3. A pediatrician describes a gruesome scene

Dr. Roy Guerrero, a pediatrician and lifelong resident of Uvalde who helped treat the wounded, described the carnage he witnessed. “I raced to the hospital to find parents outside yelling children’s names in desperation and sobbing as they begged for any news related to their child,” he said. “Those mothers’ cries will never get out of my head.”

He first saw Miah. She was shaking, and “the white ‘Lilo & Stitch’ shirt she wore was covered in blood. Her shoulder was bleeding from the shrapnel injury,” he said.

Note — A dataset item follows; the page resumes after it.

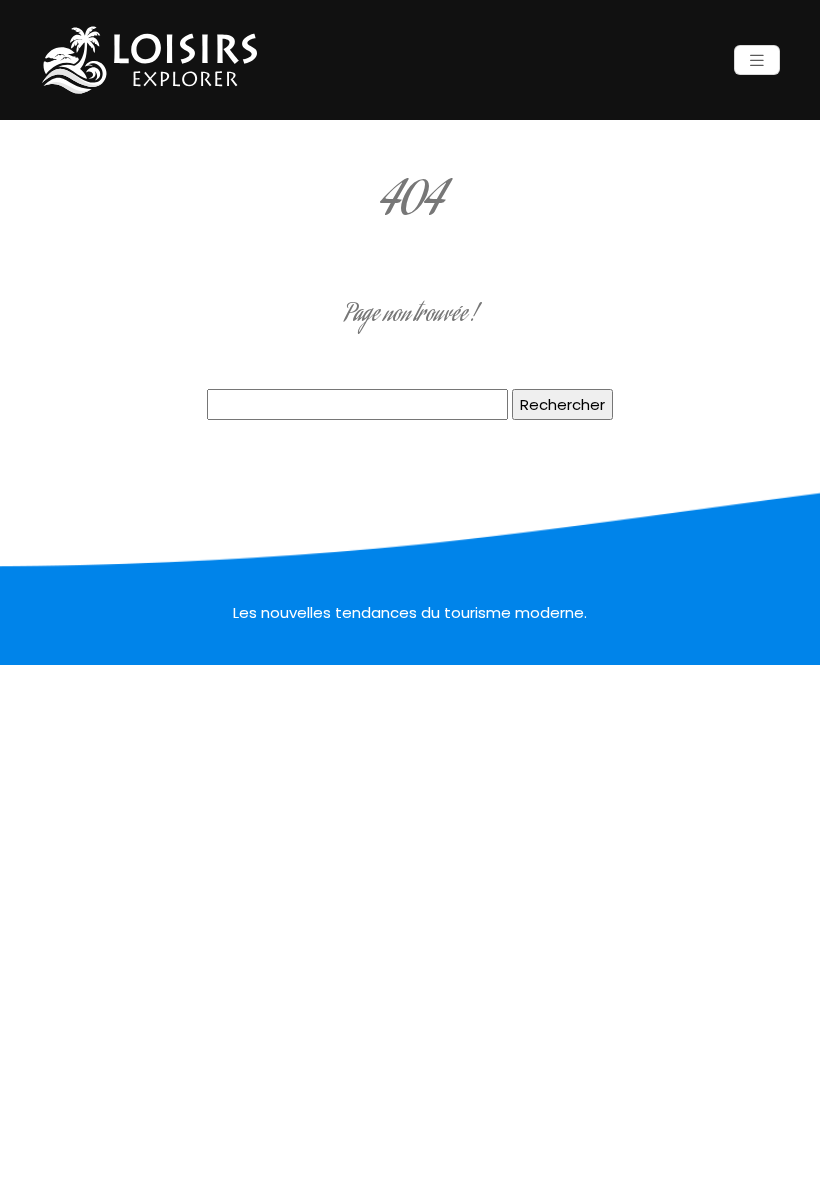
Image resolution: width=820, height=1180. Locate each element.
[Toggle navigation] (757, 60)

The rest of the day was a nightmare, he said, “something no prayer will ever relieve. Two children whose bodies had been pulverized by bullets fired at them.... Their flesh had been ripped apart. The only clue of their identities was the blood-splattered cartoon clothes still clinging to them.”

He decried lawmakers for the lack of progress in enacting gun restrictions. “In this case, you are the doctors and our country is the patient. We are lying on the operating table, riddled with bullets like the children of Rob Elementary and so many other schools,” he said. “We are bleeding out and you are not there.”

4. Lawmakers remain in gridlock on solutions

Lawmakers erupted in arguments throughout the hearing, signaling the lack of consensus on how to move forward. Democrats called for universal background checks, red flag laws, increasing the legal age to buy rifles and a ban on assault-style weapons. Republicans said it would be more effective to boost school security and focus on improving mental health care.

The hearing came on the same day the House passed a gun control bill that would raise the age limit for purchasing a semiautomatic rifle and prohibit the sale of ammunition magazines with a capacity of more than 15 rounds. The bill is not likely to advance in the Senate. In that chamber, Democrats and Republicans are trying to reach a more limited bipartisan deal.

President Biden last week called on Congress to deliver “common sense” reforms. In a 17-minute speech, he demanded specific measures, including expanded background checks and red flag laws that would confiscate firearms from people deemed a danger to themselves or to others. He also called for a ban on assault-style weapons and high-capacity magazines.